O problema é que os hospitais fecharam portas e não tiveram a destreza para as reabrir imediatamente a seguir. Por volta de final de abril, meados de maio, já se tinha percebido que a pressão não ia ser assim tanta e devia ter-se retomado logo a atividade. Isso só começou a ser feito timidamente em junho e arrastamos até agora”, afirmou.

No estudo, os especialistas assinalam pela positiva, “o bom comportamento dos hospitais do Cluster F (IPO) e do Cluster P (psiquiátricos)” no que respeita às segundas consultas, com “um aumento que indicia que esses doentes mantiveram o acompanhamento clínico necessário”.

Para este trabalho foram utilizados os dados disponibilizados pela ACSS através do Portal da Transparência, comparando a atividade hospitalar dos meses de março a setembro dos anos de 2019 e 2020, assim como dados de um inquérito feito aos hospitais do Serviço Nacional de Saúde.

Pressão de internamentos maior em hospitais mais pequenos

A pandemia de Covid-19 tem exigido mais em internamentos aos hospitais mais pequenos, que apresentam uma média diária/mês de doentes internados proporcionalmente maior em relação a unidades de grande dimensão, segundo um estudo esta terça-feira divulgado.

Os dados, a que a Lusa teve acesso, indicam que o número médio de doentes Covid-19 internados entre abril e outubro em hospitais com capacidade para 300 camas é de 42 doentes/dia/mês, enquanto o dos hospitais com 800 ou mais camas é de 45.

O estudo foi realizado pela multinacional espanhola IASIST para analisar o impacto da Covid-19 nas principais linhas de atividade hospitalar e recorreu a dados disponibilizados pela ACSS através do Portal da Transparência, assim como a um inquérito aos hospitais do Serviço Nacional de Saúde.

Os números indicam que ronda os 85% a taxa de ocupação diária destes doentes nas unidades de cuidados intensivos (UCI) e que 17% dos doentes covid-19 internados nas unidades hospitalares precisam destes cuidados especializados.

......

O que fazer —
Transcreva fielmente o trecho do excerto sobre os hospitais e a Covid-19 que começa em "Pressão de internamentos" e termina em "esta terça-feira divulgado.". As linhas que se seguem não têm qualquer relação com o excerto.

Dados de origem —
......

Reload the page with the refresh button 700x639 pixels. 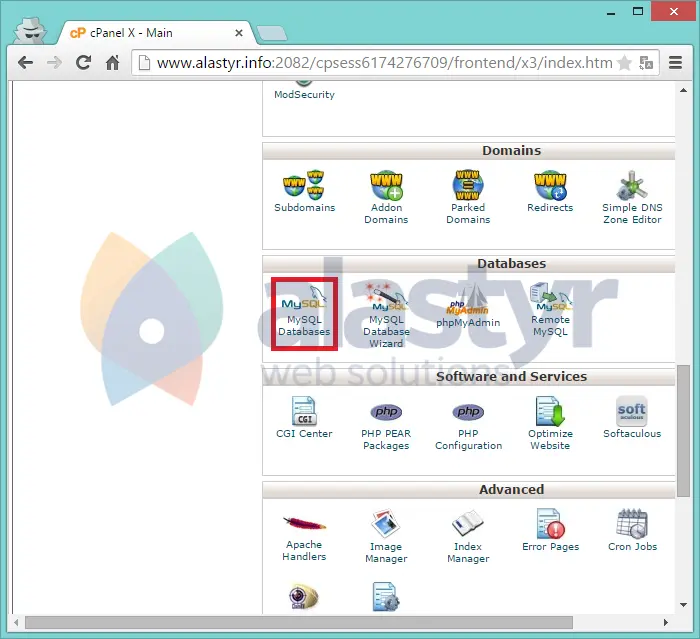83,63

......

Resposta ao exercício —
Pressão de internamentos maior em hospitais mais pequenos

A pandemia de Covid-19 tem exigido mais em internamentos aos hospitais mais pequenos, que apresentam uma média diária/mês de doentes internados proporcionalmente maior em relação a unidades de grande dimensão, segundo um estudo esta terça-feira divulgado.